California is also figuring out how to deal with the effects of the tax reform package, and legislators are putting together a change to their state’s tax code to attempt to provide relief. The problem is that the changes are not going to be reductions in tax rates; rather, it will merely be word games and semantics.

According to Mercury News, if State Senate Leader Kevin de León gets his way, residents will be able to make “donations” to the state to circumvent the $10,000 cap on local and state tax deductions.

Senate leader Kevin de León on Thursday introduced legislation to allow Californians to make a charitable donation to the state — to the California Excellence Fund — in exchange for a dollar-for-dollar state tax credit. In other words, people would be able to donate to the state instead of paying taxes. The new tax law Congress passed last month does not place a cap on deductions for charitable giving.

“The Republican tax plan gives corporations and hedge-fund managers a trillion-dollar tax cut and expects California taxpayers to foot the bill,” he said in a statement. “We won’t allow California residents to be the casualty of this disastrous tax scheme.”

Californians are especially prone to feeling the effects of the tax reform bill. In 2015, residents averaged $22,000 in state and local deductions. That will now be halved going forward.

So what’s their solution? Claiming that “donations” to the state are a form of charitable giving. There are currently no limits on deductions for charitable giving.

While some accountants have questioned whether the IRS would accept such deductions as true charitable donations, UCLA law professor Kirk Stark — who is advising the lawmakers — notes that California and many other states already offer taxpayers a similar deal: Donate conservation easements or money for private school vouchers and receive a state tax credit along with a federal tax deduction for the charitable contribution.

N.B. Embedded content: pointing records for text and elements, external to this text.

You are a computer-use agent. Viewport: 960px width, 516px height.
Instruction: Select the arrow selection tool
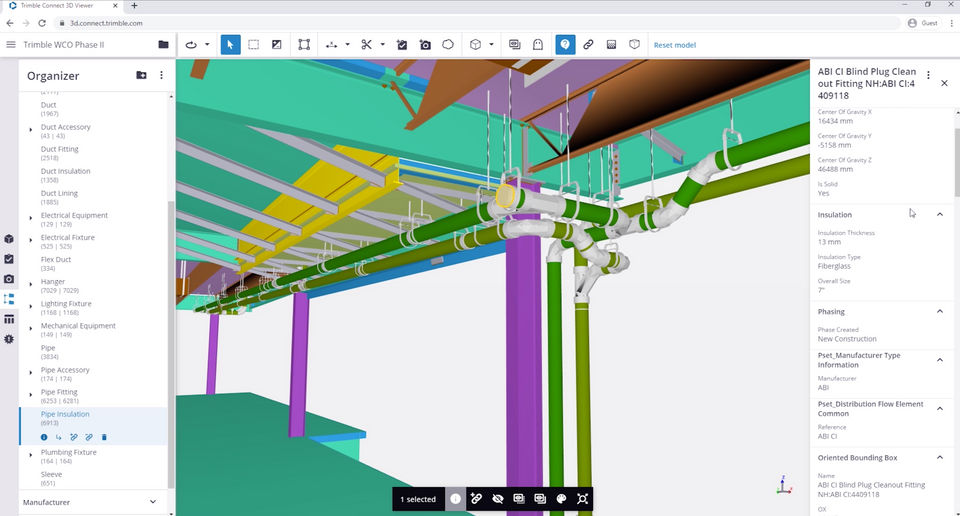point(230,45)
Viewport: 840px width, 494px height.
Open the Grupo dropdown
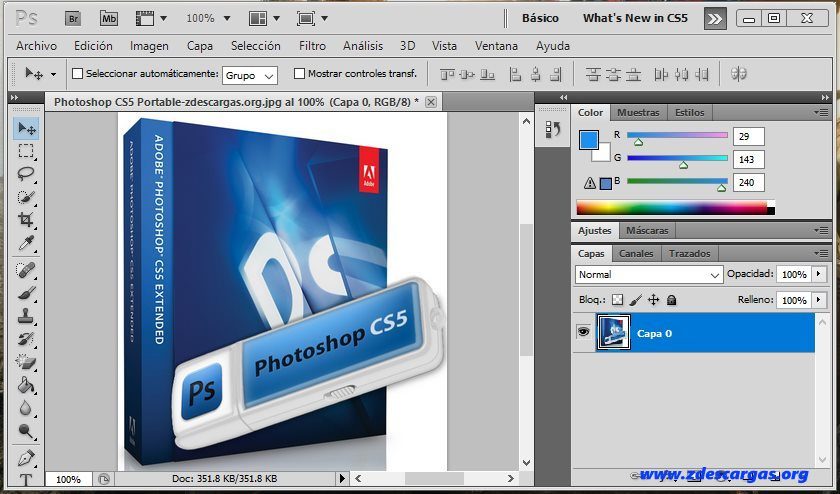[250, 76]

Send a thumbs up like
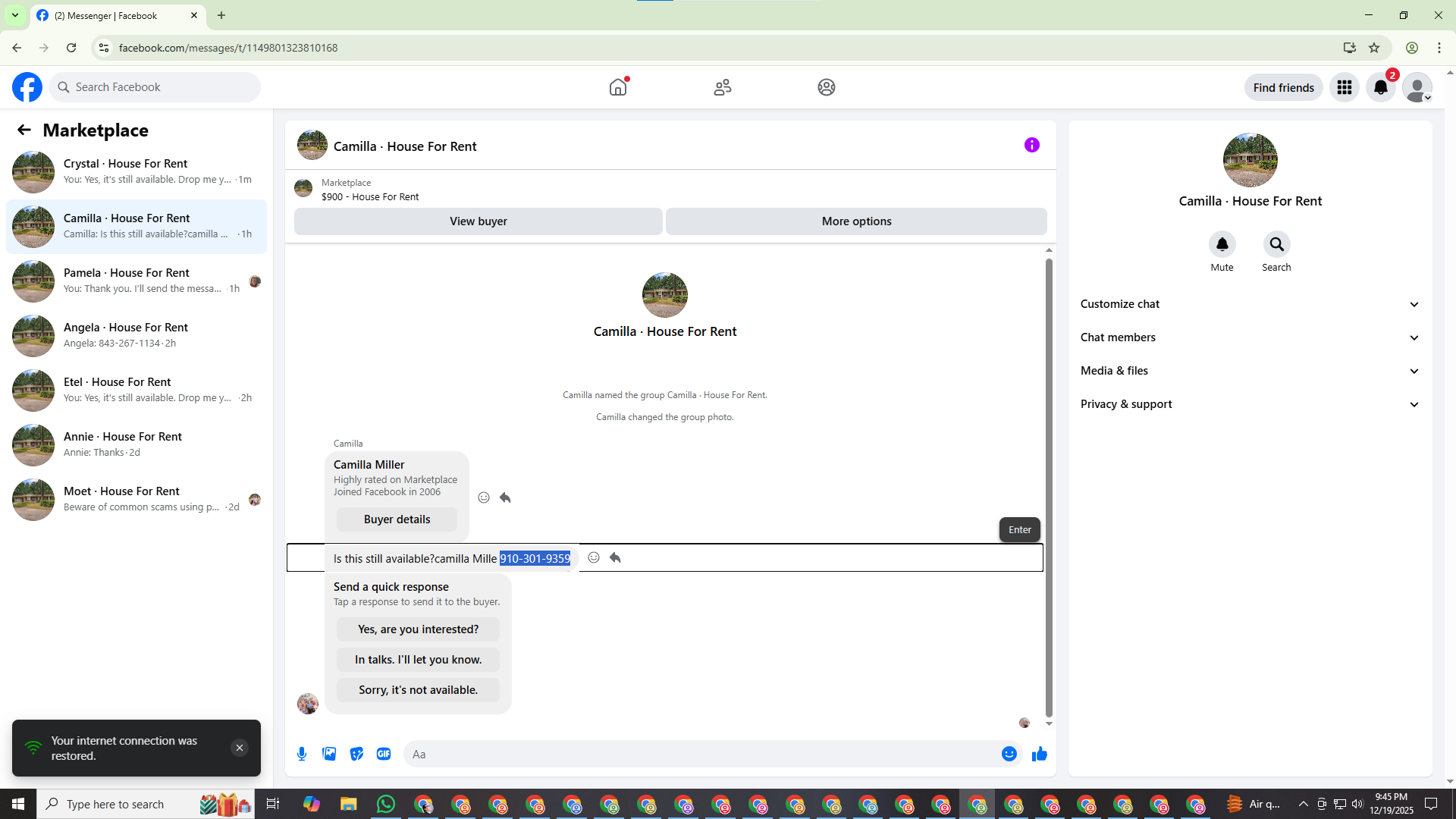click(1039, 754)
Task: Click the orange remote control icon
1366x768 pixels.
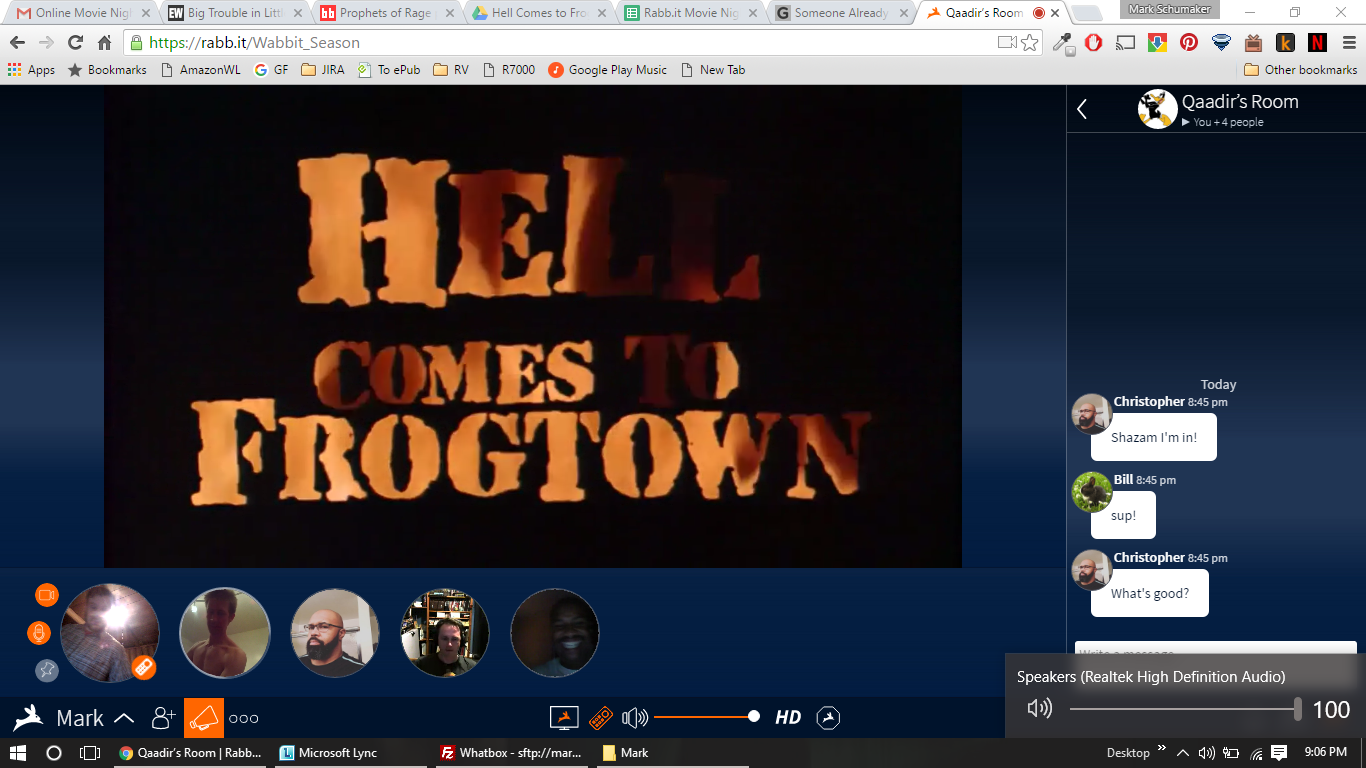Action: tap(600, 718)
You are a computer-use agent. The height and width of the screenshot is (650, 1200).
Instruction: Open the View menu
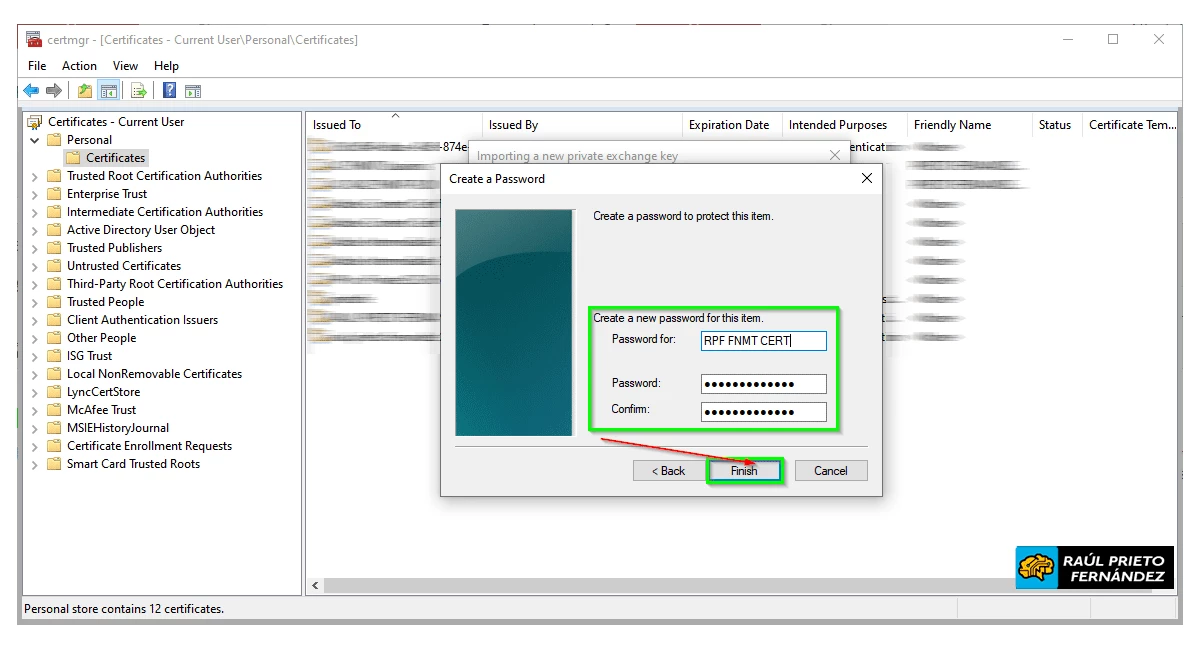tap(125, 66)
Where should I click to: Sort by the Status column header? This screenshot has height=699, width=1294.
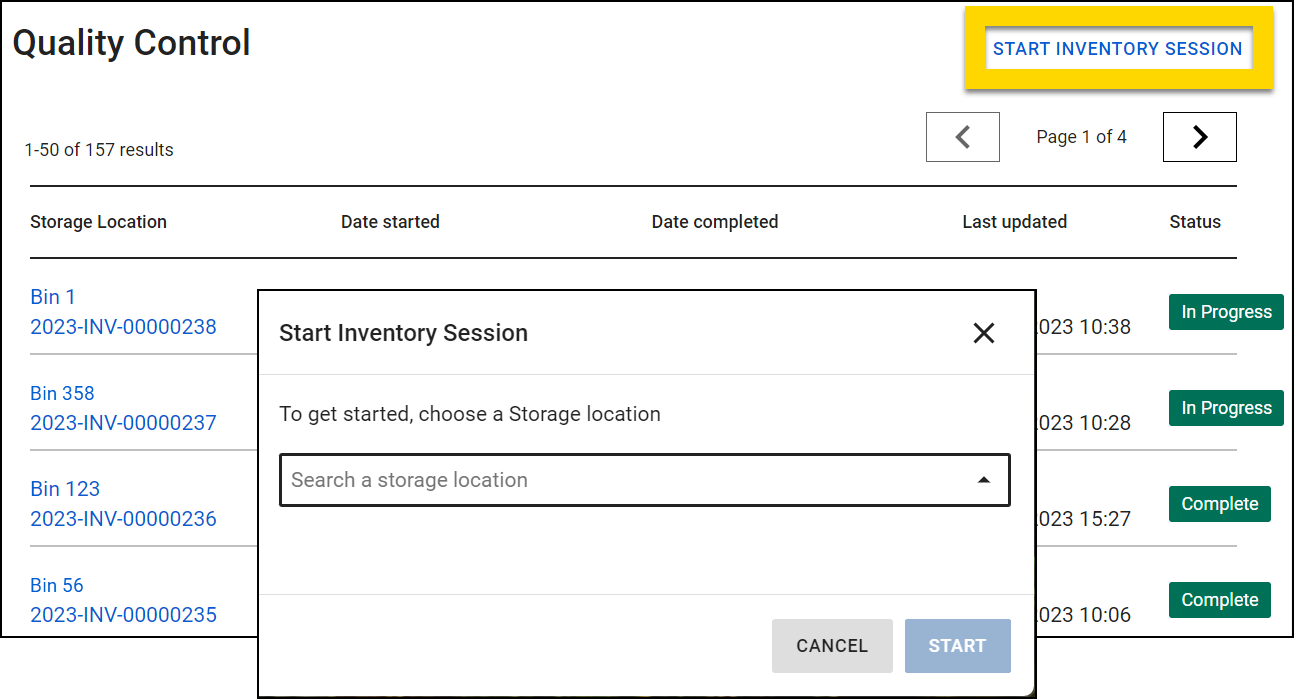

It’s a wonderful attempt to shield Californians not from their taxes, but from reality. California is a state that just cannot find enough things to tax, and sees no limits on what it may take from what its residents produce. The truth is that if Californians realize just how much of their money is being taken by the state and local governments, there would be massive outrage.

These legislators claim that the new tax package is one of the worst things every created. They claim that reducing the local and state deduction is basically akin to these high tax states bailing out states with lower tax rates (the governor of New York even called the tax bill illegal and unconstitutional!). However, the opposite is actually true.

For years, all the other states have been subsidizing the high tax states because of the state and local deduction. Taxes taken by the federal government from someone in Texas or Tennessee were actually subsidizing those in California.

The politicians are completely skirting the issue here: state and local taxes are too high, plain and simple. People are fleeing the state in no small part due to the amount of money that the government extracts from their earnings.

No amount of word games with “donations” to the state is going to fix that problem. If California really wants to relieve its residents from the effects of the new federal tax code, it will have to reduce its own taxes and spending so that residents can lively happily with more of their wages.

This country was founded on the ideals of being able to keep what we earn, not having to fork over the majority of our wages to the government. As the first Supreme Court Chief Justice John Marshall stated in McCulloch vs. Maryland, “The power to tax is the power to destroy.”

Indeed, these high tax states are using that power and are destroying themselves. For more on that, check out how their residents are responding here. Will the politicians in these states learn that actions have consequences?

What do you think of this proposal? Let me know below!

Comments (1)
No. 1-1

Anyone with a shred of common sense recognizes that sending money to the government is not charity.